Paraguai prende mais dois brasileiros por atentado

Sobe para quatro número de brasileiros acusados de envolvimento em ataque contra o senador Robert Acevedo

BBC Brasil |

A polícia da cidade paraguaia de Pedro Juan Caballero, na fronteira com o Mato Grosso do Sul, prendeu nesta quarta-feira mais dois brasileiros acusados de participação no atentado contra o senador Robert Acevedo, segundo assessores do Ministério do Interior do Paraguai. Com as prisões, sobem para quatro o número de brasileiros suspeitos de envolvimento com o atentado, ocorrido na segunda-feira em Pedro Juan Caballero.

Segundo o jornal paraguaio ABC Color, Josué dos Santos e Daniel dos Santos seriam ligados ao grupo criminoso Primeiro Comando Capital (PCC), o que não foi confirmado pelo Ministério do Interior.

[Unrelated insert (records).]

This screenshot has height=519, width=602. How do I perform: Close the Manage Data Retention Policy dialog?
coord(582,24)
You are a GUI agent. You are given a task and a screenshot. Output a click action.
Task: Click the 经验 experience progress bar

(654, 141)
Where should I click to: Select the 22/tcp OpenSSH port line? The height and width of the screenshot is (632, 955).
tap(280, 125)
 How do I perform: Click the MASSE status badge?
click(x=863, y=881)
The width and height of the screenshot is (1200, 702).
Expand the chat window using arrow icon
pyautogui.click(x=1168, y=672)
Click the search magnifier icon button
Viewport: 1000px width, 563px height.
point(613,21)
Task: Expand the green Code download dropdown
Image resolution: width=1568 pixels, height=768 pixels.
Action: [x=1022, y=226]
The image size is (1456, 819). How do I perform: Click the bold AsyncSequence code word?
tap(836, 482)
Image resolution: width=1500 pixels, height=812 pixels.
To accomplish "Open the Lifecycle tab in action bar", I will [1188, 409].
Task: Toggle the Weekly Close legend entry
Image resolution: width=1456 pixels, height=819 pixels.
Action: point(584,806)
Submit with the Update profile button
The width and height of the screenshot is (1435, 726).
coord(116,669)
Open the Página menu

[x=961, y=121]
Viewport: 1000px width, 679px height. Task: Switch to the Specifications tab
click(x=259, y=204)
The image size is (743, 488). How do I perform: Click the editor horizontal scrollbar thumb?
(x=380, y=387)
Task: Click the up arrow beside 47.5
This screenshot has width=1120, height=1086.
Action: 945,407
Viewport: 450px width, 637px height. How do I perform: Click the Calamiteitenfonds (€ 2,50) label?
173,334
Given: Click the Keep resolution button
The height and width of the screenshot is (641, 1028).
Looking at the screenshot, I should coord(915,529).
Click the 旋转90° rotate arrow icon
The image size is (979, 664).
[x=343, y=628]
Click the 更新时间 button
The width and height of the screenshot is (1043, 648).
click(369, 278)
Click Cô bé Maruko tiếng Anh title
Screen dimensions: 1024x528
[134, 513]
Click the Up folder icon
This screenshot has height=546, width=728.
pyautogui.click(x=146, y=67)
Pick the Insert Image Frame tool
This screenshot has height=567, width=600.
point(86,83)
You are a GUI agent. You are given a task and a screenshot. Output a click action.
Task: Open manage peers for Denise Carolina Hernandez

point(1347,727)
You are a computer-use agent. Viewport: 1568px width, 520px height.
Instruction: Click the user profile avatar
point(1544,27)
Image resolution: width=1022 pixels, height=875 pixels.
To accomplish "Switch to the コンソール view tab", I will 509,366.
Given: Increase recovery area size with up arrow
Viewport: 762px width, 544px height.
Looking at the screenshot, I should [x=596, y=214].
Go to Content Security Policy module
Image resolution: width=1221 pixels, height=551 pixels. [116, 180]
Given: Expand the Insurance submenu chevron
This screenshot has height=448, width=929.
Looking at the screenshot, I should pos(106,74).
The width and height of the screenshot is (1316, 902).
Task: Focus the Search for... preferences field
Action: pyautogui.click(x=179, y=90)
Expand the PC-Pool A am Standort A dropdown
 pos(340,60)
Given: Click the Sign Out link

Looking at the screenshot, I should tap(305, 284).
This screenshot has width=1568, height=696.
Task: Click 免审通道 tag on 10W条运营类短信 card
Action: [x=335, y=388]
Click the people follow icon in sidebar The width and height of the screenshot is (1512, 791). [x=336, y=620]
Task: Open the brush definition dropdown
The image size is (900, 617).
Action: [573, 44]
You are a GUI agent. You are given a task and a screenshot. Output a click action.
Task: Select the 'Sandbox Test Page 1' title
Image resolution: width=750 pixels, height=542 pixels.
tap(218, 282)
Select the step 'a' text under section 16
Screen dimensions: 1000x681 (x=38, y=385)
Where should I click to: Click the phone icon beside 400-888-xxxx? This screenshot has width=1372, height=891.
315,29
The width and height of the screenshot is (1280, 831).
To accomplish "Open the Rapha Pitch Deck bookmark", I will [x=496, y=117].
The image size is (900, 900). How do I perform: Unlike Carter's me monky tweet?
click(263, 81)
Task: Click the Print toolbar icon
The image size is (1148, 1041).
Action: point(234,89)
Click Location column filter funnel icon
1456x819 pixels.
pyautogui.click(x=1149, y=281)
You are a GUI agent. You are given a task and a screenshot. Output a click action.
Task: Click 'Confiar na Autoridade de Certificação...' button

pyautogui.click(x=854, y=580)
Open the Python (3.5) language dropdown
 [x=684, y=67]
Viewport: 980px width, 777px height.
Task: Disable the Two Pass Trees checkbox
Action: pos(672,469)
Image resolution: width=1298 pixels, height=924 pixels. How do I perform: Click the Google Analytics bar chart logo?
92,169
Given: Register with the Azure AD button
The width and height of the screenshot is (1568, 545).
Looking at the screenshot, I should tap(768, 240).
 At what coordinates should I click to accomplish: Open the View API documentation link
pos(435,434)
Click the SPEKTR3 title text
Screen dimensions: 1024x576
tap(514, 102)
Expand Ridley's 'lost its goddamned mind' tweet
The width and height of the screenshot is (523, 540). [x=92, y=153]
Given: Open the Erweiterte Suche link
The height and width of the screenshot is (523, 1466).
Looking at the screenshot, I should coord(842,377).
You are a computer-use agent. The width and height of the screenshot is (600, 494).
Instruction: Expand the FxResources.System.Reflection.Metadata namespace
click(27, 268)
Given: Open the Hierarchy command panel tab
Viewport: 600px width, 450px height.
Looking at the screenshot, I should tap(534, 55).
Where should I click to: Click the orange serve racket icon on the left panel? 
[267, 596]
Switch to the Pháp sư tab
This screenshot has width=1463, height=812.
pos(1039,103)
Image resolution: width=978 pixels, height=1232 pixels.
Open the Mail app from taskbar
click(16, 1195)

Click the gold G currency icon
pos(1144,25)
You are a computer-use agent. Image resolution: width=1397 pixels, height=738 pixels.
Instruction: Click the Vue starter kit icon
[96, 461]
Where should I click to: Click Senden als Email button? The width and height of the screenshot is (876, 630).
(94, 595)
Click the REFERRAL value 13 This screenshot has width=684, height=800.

A promotora do caso, Lourdes Peña, disse à BBC Brasil que se está "trabalhando com várias hipóteses", entre elas a de que os detidos seriam traficantes e ligados ao PCC.

"Tivemos uma conversa preliminar com o senador e começamos as investigações a partir de suas denúncias. Mas não há conclusões ainda. Estamos na etapa inicial da apuração dos fatos. Temos seis meses para realizar a investigação", disse, por telefone, não descartando que outros brasileiros possam ser presos.

Outros suspeitos

Os dois suspeitos presos nesta quarta-feira foram levados para o Departamento de Investigações da cidade de Pedro Juan Caballero, no departamento (Estado) de Amambay. De acordo com a polícia, eles teriam sido presos quando tentavam chegar à casa de um suposto traficante de drogas em um carro Gol branco, mas não foram revelados mais detalhes da operação.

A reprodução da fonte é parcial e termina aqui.